Les analystes s'attendaient déjà à ce que l'inflation remonte vers 50 % avant la dernière baisse de la devise et M. Malik de Tellimer a déclaré qu'elle pourrait même revenir aux niveaux les plus élevés de l'année dernière à mesure que la fin de la gratuité du gaz et les mouvements de change se répercutent sur le système.

"C'est tout simplement inévitable", a déclaré Kieren Curtis, responsable de la dette des marchés émergents en monnaie locale chez Abrdn, en faisant référence à la chute de la lire cette semaine.

"Il y aura toujours plus d'inflation et il est difficile de dire ce qui va changer cela sans une énorme hausse des taux d'intérêt.

4/PROBLÈMES DE COMPTABILITÉ

L'un des coûts auxquels la Turquie doit faire face aujourd'hui est la couverture des comptes bancaires spéciaux protégés contre la dépréciation de la lire que le gouvernement et la banque centrale ont mis en place fin 2021 pour convaincre les Turcs de ne pas convertir tout leur argent en dollars ou en or.

Frank Gill, l'un des principaux analystes de la dette souveraine à l'agence de notation S&P Global, estime que si la lire baisse à environ 26,5 pour un dollar - soit 20 % de moins que le niveau où elle se trouvait après la réélection du président Tayyip Erdogan dimanche - le coût de la compensation s'élèverait à un peu moins de 3 % du PIB.
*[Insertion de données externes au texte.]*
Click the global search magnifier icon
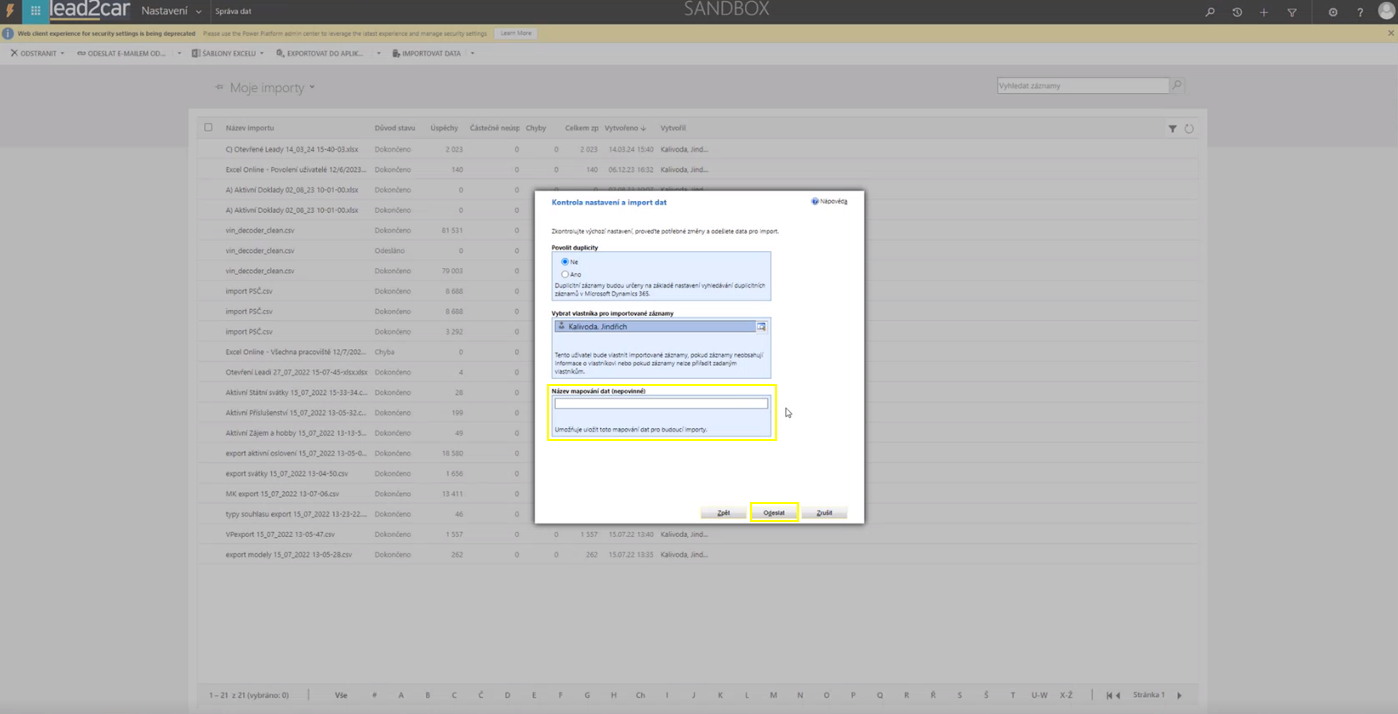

Il a toutefois ajouté que la compensation serait versée aux déposants en lires plutôt qu'en dollars ou en euros et que la facture serait répartie entre le Trésor et la Banque centrale.

5/DILEMME DE LA DETTE

L'autre grand problème est que la dette de 100 milliards de dollars empruntée par les gouvernements, les entreprises et les ménages turcs est libellée en dollars ou en euros - des prêts dont le service devient de plus en plus coûteux, à moins que vous ne soyez une entreprise dont les marchandises sont également vendues en dollars.

Si la dette ne peut être remboursée, les banques qui ont accordé les prêts ont également un problème, car leurs bilans commenceront à être troués, à moins qu'elles ne se soient couvertes en conséquence.

Cette situation pourrait également avoir des ramifications plus larges. Les gestionnaires de fonds de NinetyOne estiment que si l'on exclut les pays notés CCC et menacés de défaillance, la Turquie représente environ 60 % de l'ensemble des paiements de la dette souveraine des marchés émergents à "haut rendement" dus pour chacune des quatre prochaines années.